[[ Recorded data, beginning ]]
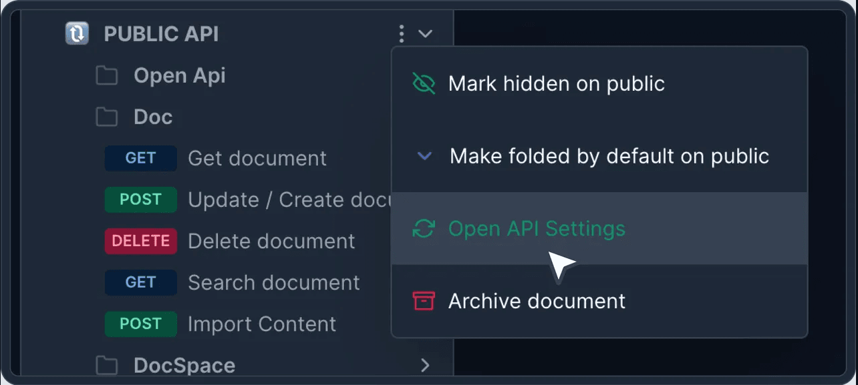Click the Open Api folder icon
858x385 pixels.
click(106, 75)
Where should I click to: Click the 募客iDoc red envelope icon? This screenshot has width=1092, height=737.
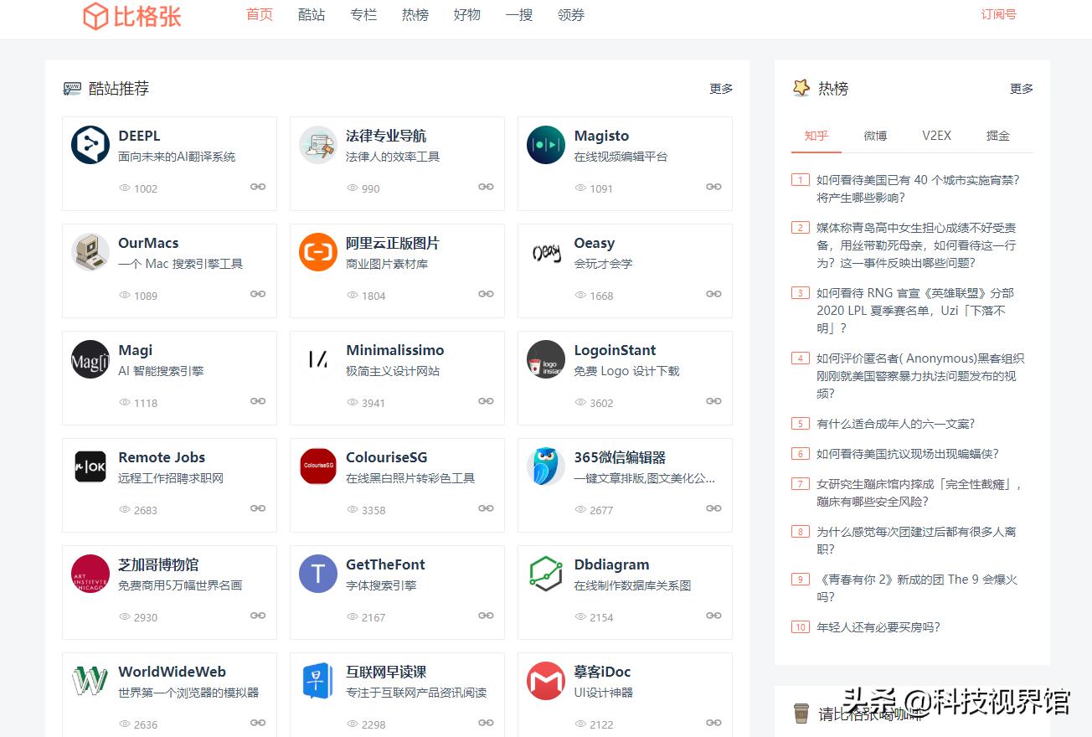545,680
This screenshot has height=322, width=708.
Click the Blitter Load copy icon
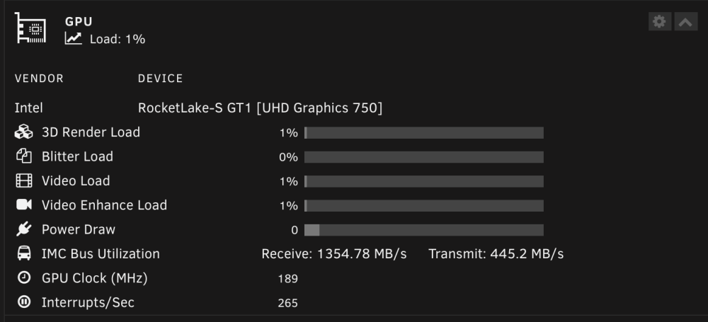pyautogui.click(x=24, y=156)
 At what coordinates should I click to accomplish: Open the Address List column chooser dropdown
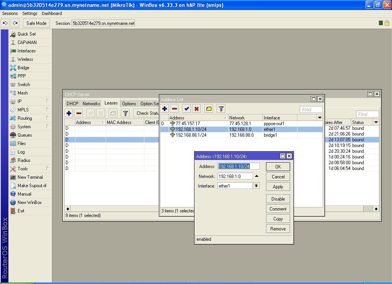(x=319, y=118)
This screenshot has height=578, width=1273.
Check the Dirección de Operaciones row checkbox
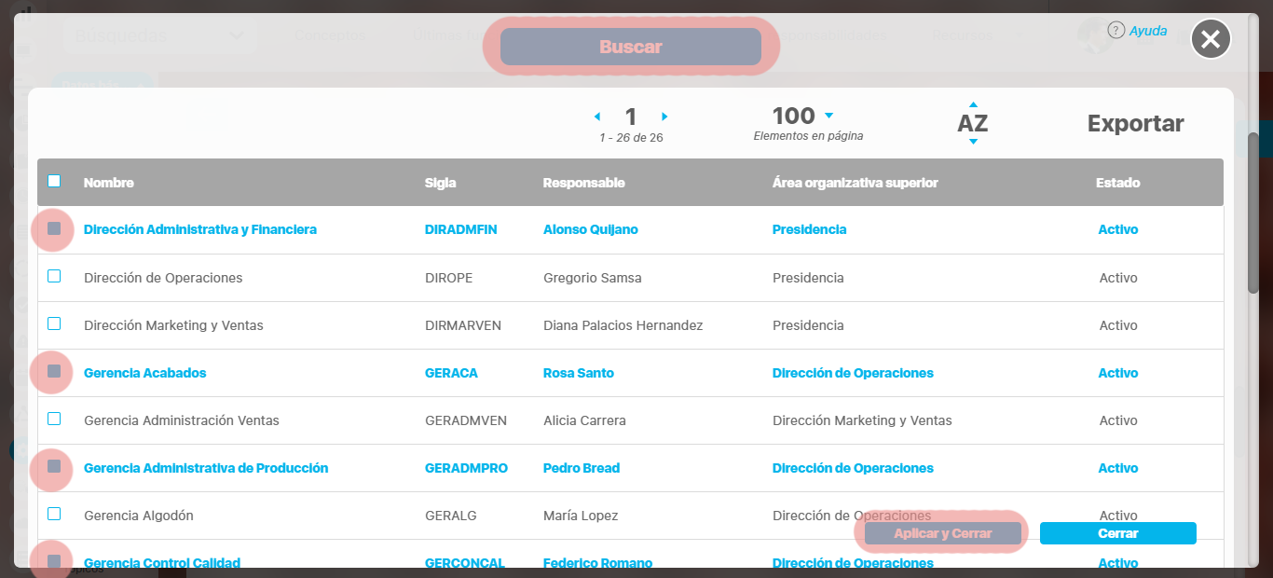click(x=54, y=277)
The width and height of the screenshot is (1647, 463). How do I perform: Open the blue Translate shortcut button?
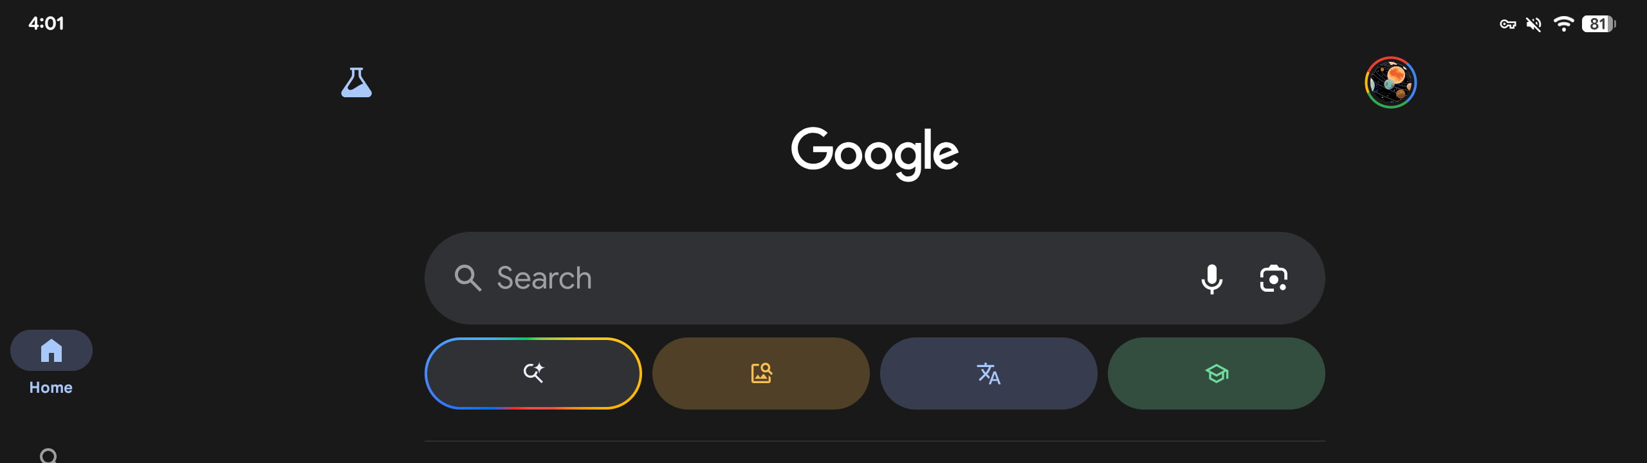(988, 373)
[[ Recorded data, end ]]
> [Aim of the task]: Pictures do not belong in your copy; restate word for word the lines from the one containing "This screenshot has height=578, width=1273." through the last line of the records above.

> [Reply]:
This screenshot has height=578, width=1273.
Check the Dirección de Operaciones row checkbox
click(x=54, y=277)
The width and height of the screenshot is (1647, 463). How do I perform: Open the blue Translate shortcut button?
(988, 373)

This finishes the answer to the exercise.